First, you upload your Revit, SketchUp or Rhino file to the Modelo site. Modelo will keep the original file but generate from it a compressed file that is optimized for fast viewing. You can download or delete the original files at any time.

CAD model files can be unwieldy. Modelo claims to compress files by as much as 50 times so that graphics can display smoother and faster. As is the big advantage of viewers in general, you don’t have to have the CAD program loaded to see the design. Modelo uses WebGL to speed things up and make files usable in a browser.

You could add all your projects to Modelo, creating a visual library of your designs. (Image courtesy of Modelo.)

Avoiding Death on Stage

With modern cloud and connection-reliant software comes a nightmare scenario. What happens when you don’t have a connection? See “Connectivity—the Achilles Heel of Onshape.”Who wants to be making a presentation to a class or to customers only to suddenly lose your connection? It’s like a death on stage. However, Modelo seems to have this figured out.

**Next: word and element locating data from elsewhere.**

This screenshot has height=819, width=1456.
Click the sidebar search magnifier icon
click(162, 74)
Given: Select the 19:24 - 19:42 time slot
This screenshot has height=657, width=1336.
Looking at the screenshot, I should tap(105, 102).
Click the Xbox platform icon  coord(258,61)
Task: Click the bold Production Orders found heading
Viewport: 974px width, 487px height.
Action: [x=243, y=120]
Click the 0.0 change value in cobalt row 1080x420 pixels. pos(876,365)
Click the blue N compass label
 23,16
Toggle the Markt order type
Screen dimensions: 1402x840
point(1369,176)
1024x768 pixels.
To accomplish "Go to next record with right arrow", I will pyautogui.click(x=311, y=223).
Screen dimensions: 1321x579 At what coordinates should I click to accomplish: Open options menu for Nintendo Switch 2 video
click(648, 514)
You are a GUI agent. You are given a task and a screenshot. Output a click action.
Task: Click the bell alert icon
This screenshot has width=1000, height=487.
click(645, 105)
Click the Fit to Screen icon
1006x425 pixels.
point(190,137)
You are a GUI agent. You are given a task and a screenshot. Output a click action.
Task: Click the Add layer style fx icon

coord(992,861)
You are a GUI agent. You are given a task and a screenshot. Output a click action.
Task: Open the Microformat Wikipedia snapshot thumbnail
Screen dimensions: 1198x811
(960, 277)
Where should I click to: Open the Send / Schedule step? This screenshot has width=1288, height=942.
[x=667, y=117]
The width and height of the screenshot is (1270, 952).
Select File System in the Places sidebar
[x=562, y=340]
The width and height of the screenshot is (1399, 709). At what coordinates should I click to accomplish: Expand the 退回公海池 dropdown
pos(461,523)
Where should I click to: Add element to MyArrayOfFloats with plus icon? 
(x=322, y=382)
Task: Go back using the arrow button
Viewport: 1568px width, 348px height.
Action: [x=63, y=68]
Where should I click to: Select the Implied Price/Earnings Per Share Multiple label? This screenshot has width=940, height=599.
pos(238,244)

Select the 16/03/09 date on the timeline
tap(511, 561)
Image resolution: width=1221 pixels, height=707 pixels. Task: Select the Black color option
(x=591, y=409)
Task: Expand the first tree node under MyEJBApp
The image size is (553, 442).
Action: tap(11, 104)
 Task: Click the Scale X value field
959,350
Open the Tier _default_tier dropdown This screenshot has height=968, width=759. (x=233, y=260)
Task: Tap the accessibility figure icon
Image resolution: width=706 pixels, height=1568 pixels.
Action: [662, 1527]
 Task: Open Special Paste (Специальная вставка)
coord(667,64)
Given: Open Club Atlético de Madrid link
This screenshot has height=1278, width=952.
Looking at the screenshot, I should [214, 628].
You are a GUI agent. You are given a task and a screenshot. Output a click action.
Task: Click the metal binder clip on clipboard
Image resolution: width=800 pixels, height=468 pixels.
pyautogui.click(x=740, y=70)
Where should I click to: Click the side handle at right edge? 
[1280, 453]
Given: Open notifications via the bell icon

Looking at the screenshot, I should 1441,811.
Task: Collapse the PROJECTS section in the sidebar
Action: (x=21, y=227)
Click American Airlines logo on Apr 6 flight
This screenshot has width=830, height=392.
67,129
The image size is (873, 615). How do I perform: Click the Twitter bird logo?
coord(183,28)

“Once a 3D model has been loaded into your browser, Modelo can still be used to present, regardless of Internet connectivity,” explained Laipson, who demonstrated Modelo at the recent Vectorworks Design Summit in Chicago. This capability has saved Laipson on more than one occasion. “I gave a demo to a customer that had literally just moved and didn't even have Wi-Fi in the office yet.”

Who Is Behind It?

Qi Su, cofounder and CEO of Modelo, got his architecture degree in his native China, then added graduate degrees in the U.S., with master’s degrees from both USC and the Harvard Graduate School of Design.

“He picked up programming on his own,” according to Laipson.“Modelo.io was part of his master’s thesis.”

Su would like to bring collaboration to architects the way Slack has improved collaboration between teams in general.

“While Slack is good for real-time chatting, it’s hard to collaborate around a design, which has to be presented visually,” said Laipson.

Pricing

Modelo follows a common current practice, offering a personal version for free but charging a fee for multiple user licenses, unlimited projects and collaborators—in this case, at $25 per month.

Company

The company is located in Cambridge, Mass., and has raised $1.1 million from China-based venture capitalists, according to CrunchBase. It has 11 full-time employees and is over two years old.